Written request:
Please reproduce the records word for word, from the line containing "Given: Zoom in on the packet list text" through the end of the records, both ends included. Leave the pictures out of your answer.

Provided data:

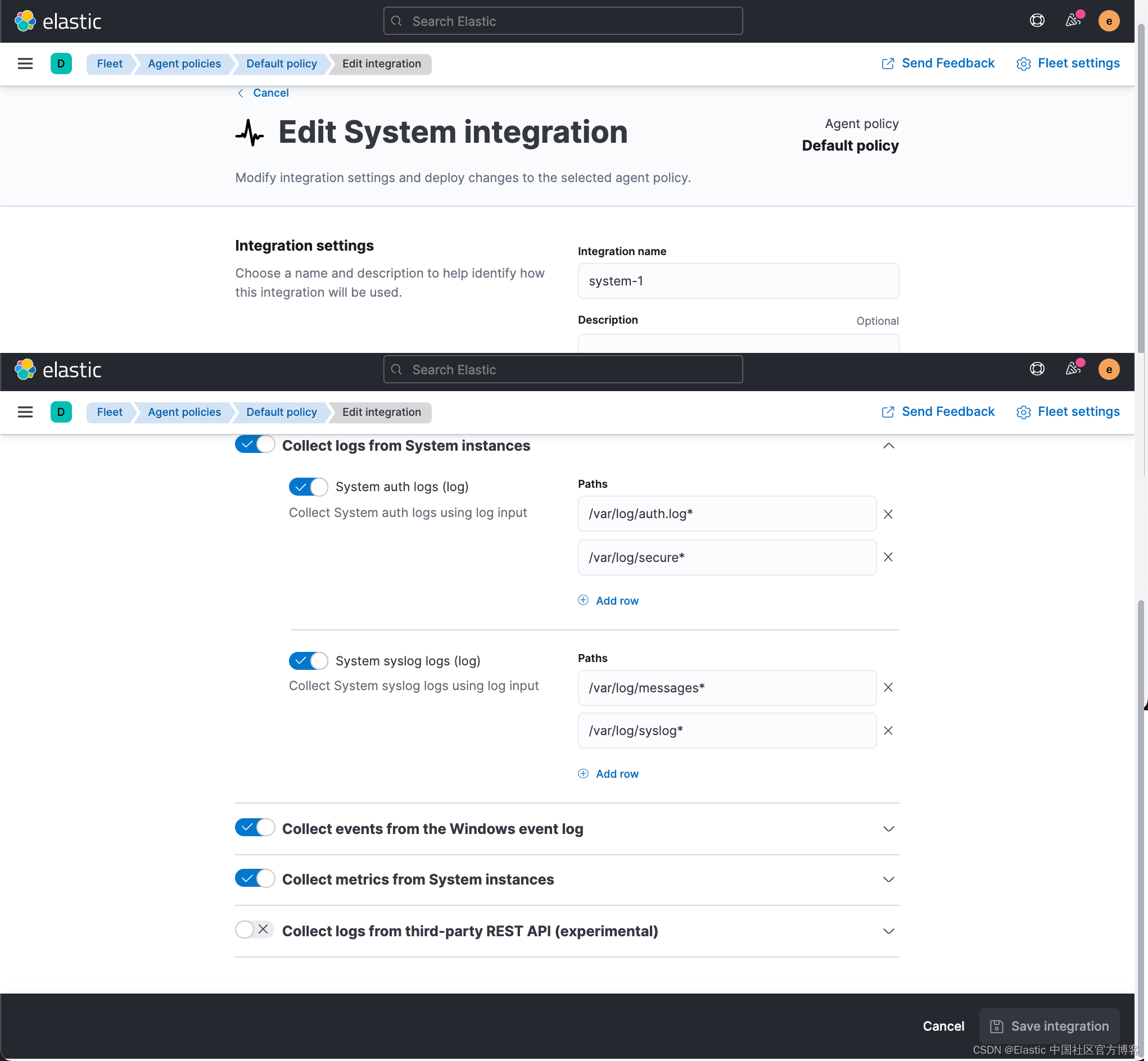Disable System syslog logs toggle
This screenshot has height=1061, width=1148.
309,661
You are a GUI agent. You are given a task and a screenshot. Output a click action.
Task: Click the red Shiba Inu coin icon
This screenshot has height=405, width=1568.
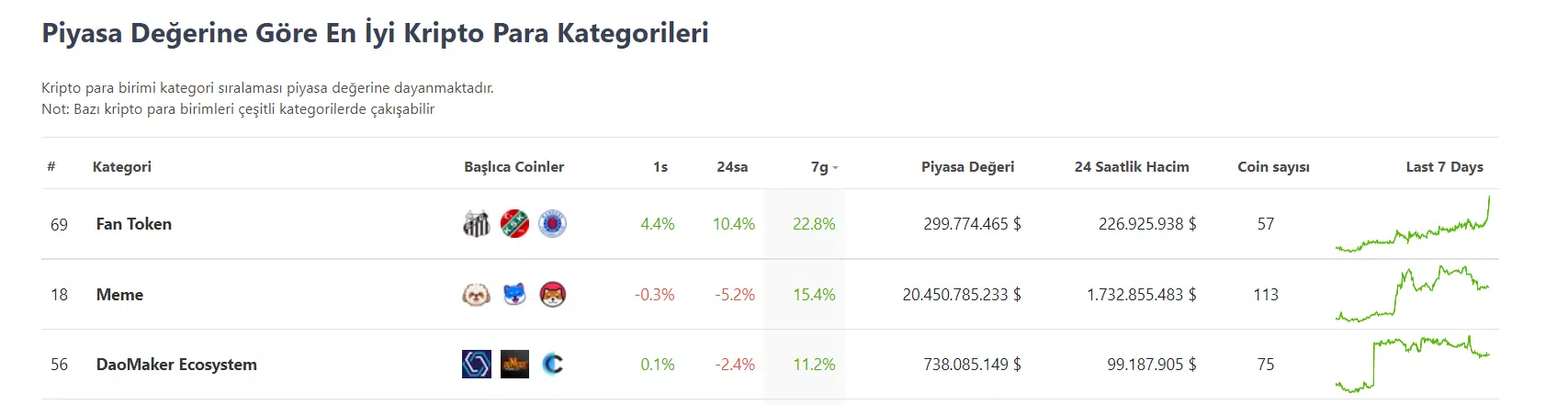552,295
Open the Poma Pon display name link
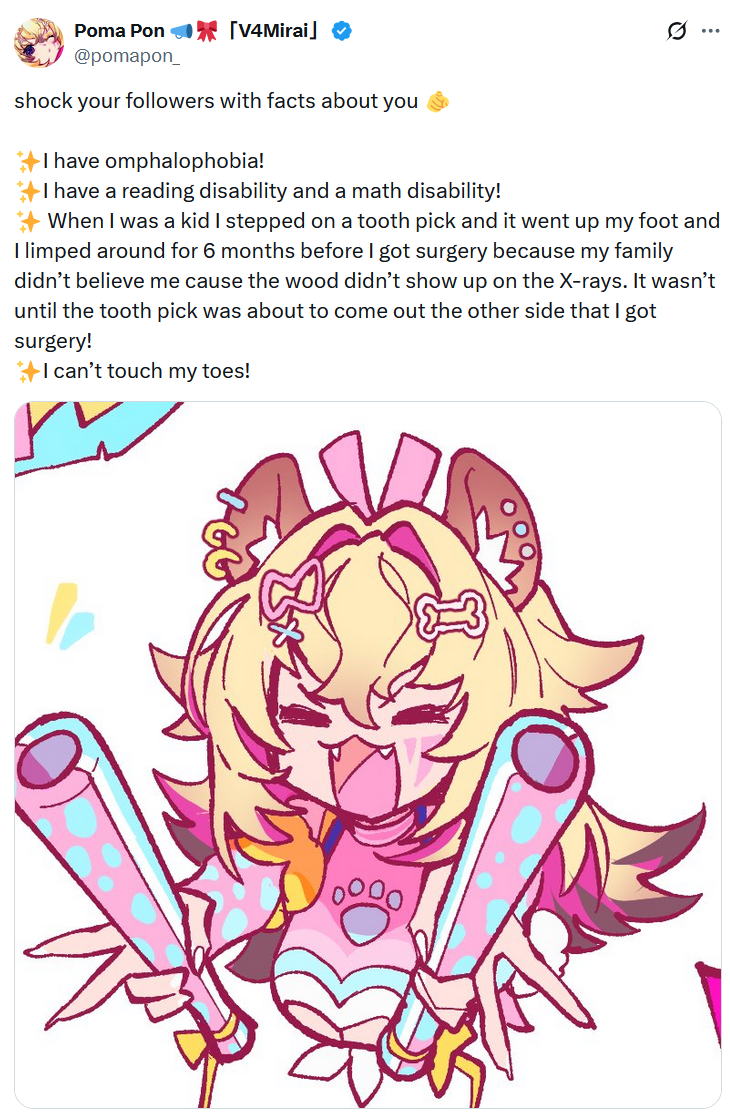 click(x=119, y=31)
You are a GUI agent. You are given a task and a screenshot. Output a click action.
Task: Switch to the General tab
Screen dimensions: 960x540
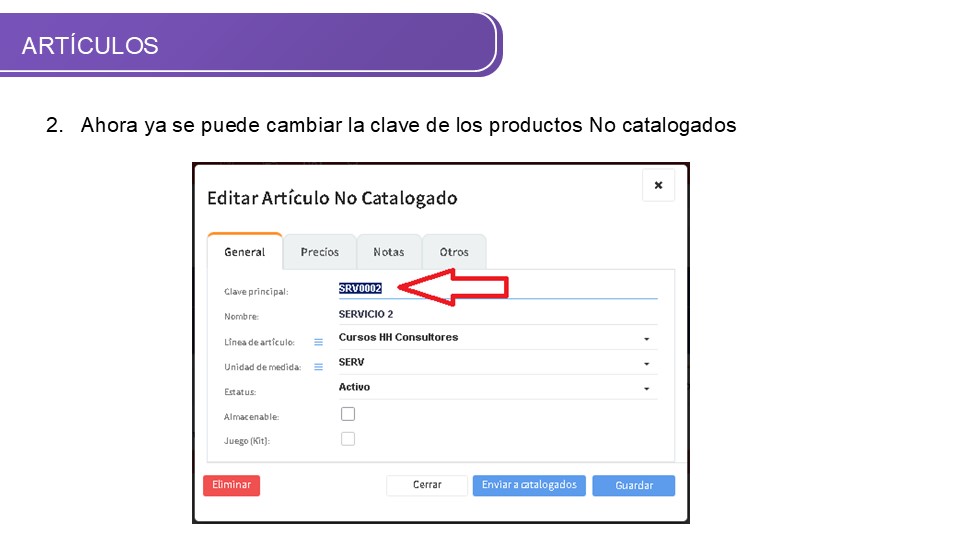[x=244, y=252]
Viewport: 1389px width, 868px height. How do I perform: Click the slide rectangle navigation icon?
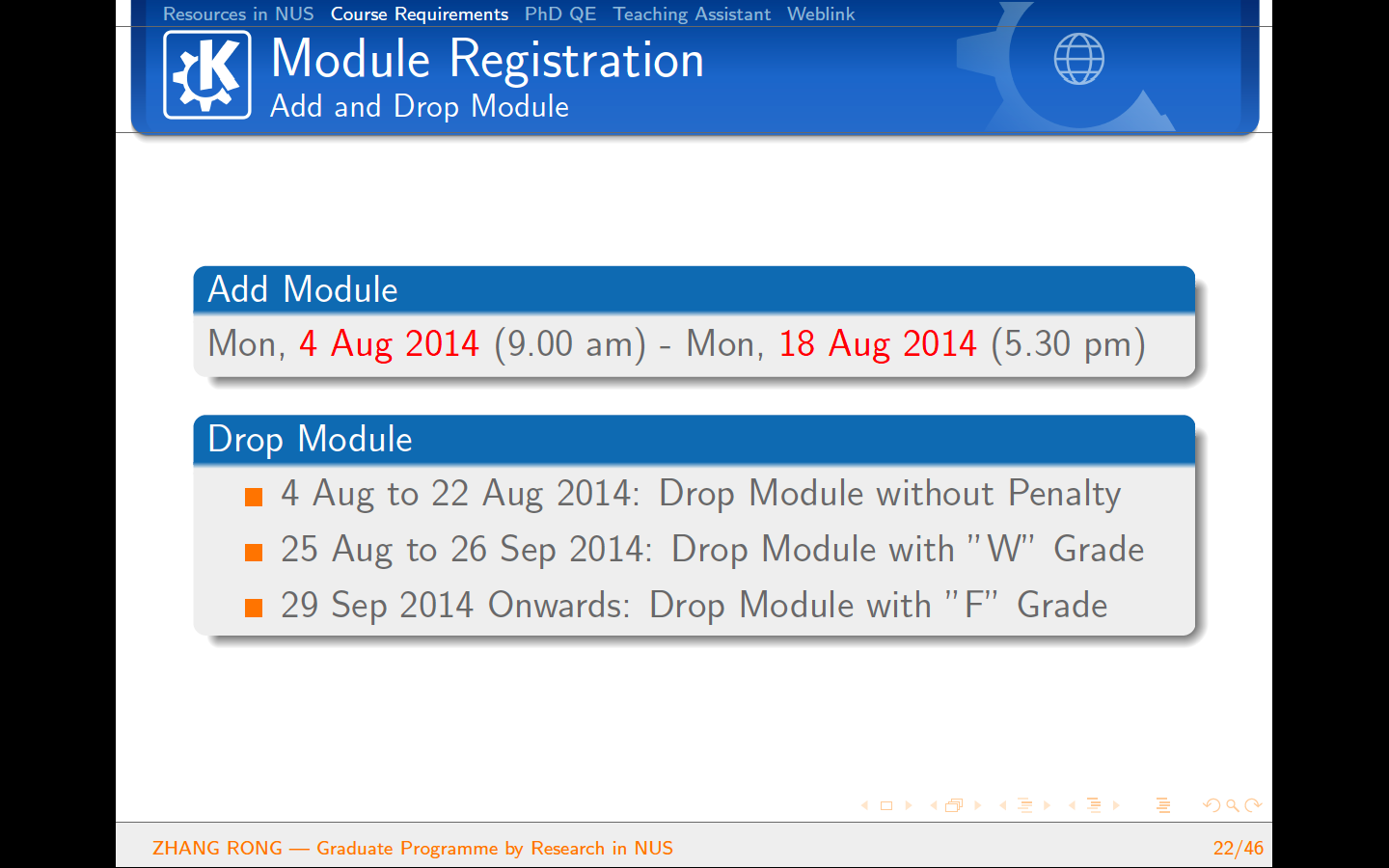point(886,805)
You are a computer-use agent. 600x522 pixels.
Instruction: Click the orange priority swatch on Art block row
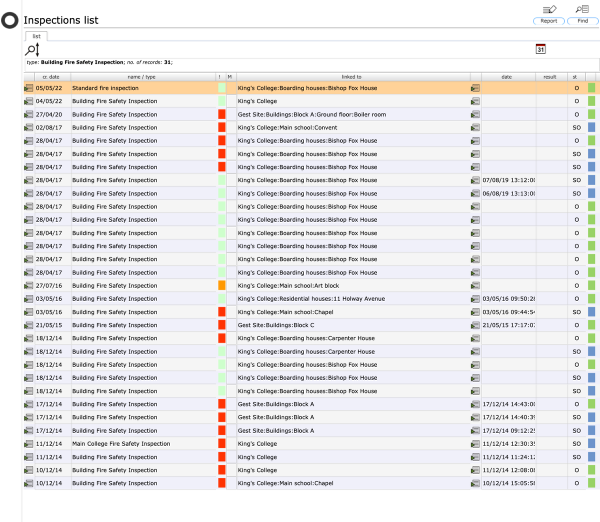222,285
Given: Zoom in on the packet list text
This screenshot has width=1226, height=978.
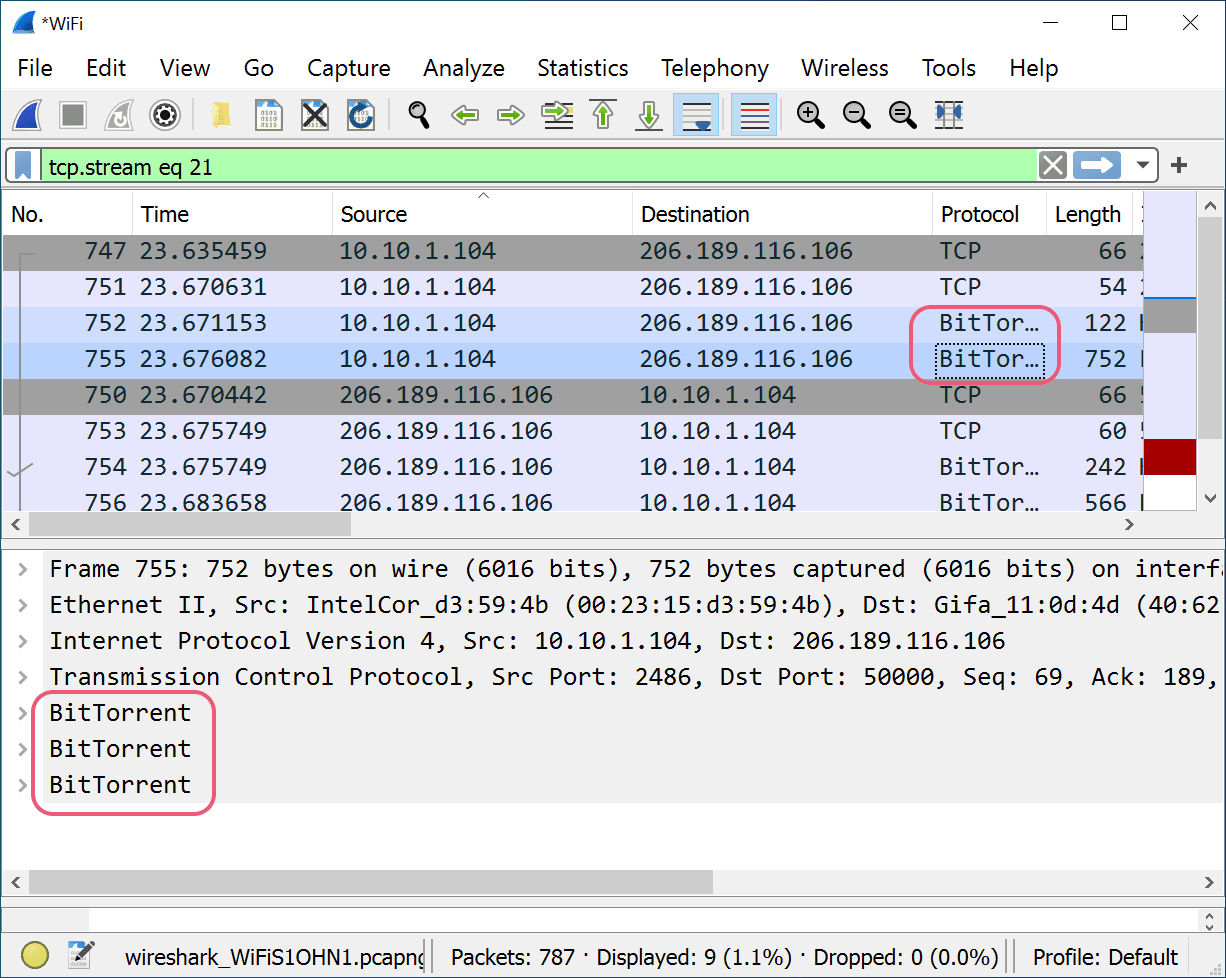Looking at the screenshot, I should click(x=811, y=114).
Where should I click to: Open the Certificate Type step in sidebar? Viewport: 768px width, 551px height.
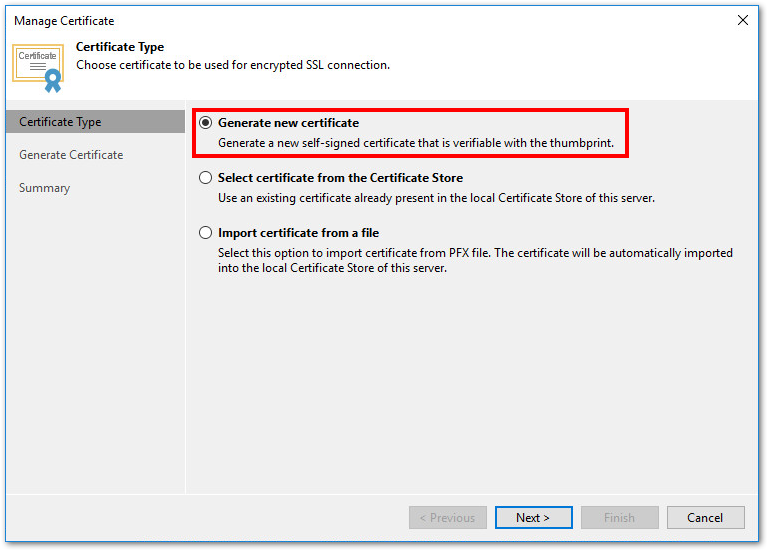[x=60, y=122]
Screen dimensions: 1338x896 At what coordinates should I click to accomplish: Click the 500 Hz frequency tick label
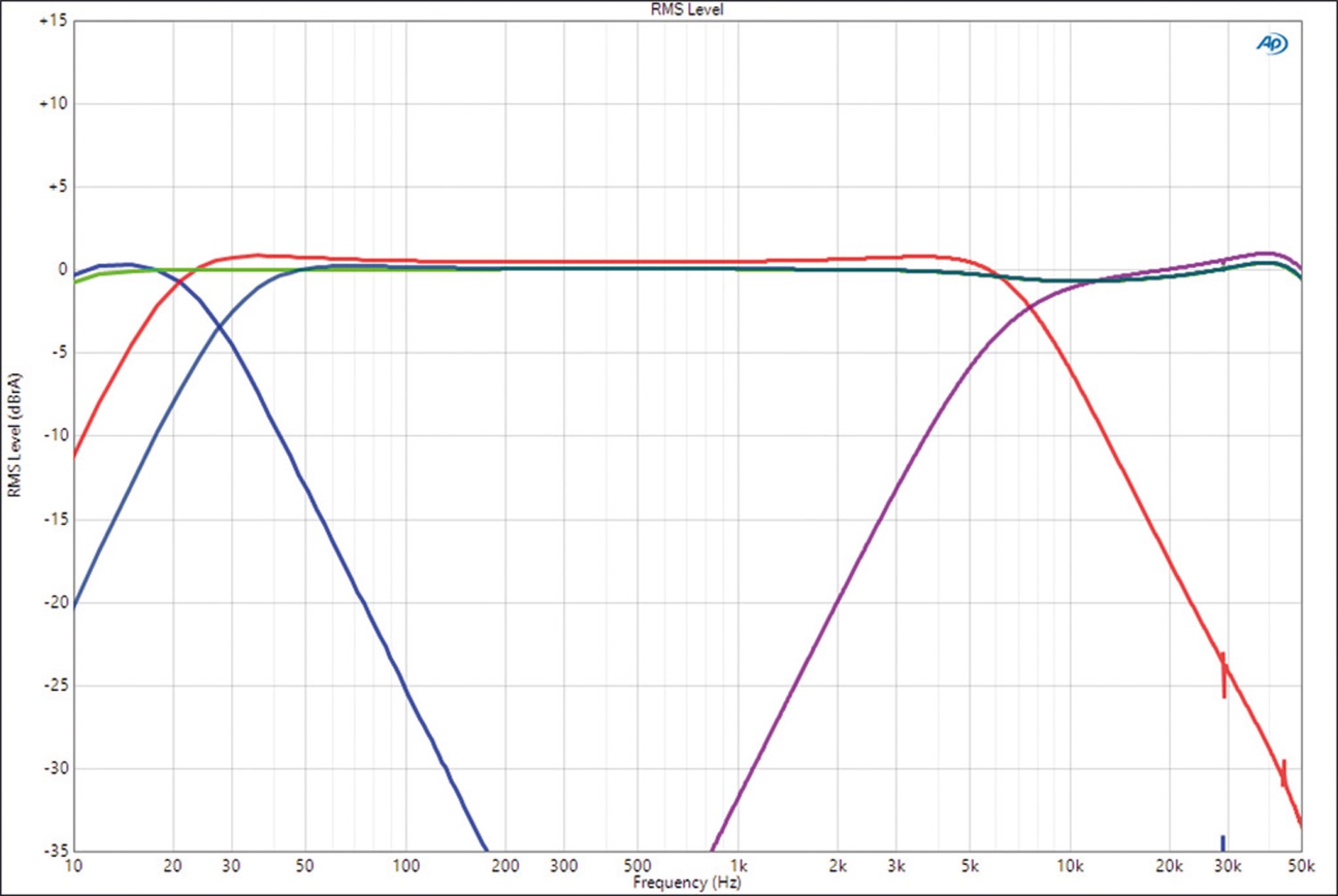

Complete response:
Given: Zoom in on the packet list text
This screenshot has width=1226, height=978.
Looking at the screenshot, I should click(x=811, y=114).
Where should I click to: Open the Certificate Type step in sidebar? Viewport: 768px width, 551px height.
[x=60, y=122]
Screen dimensions: 1338x896 At what coordinates should I click to accomplish: Click the 500 Hz frequency tick label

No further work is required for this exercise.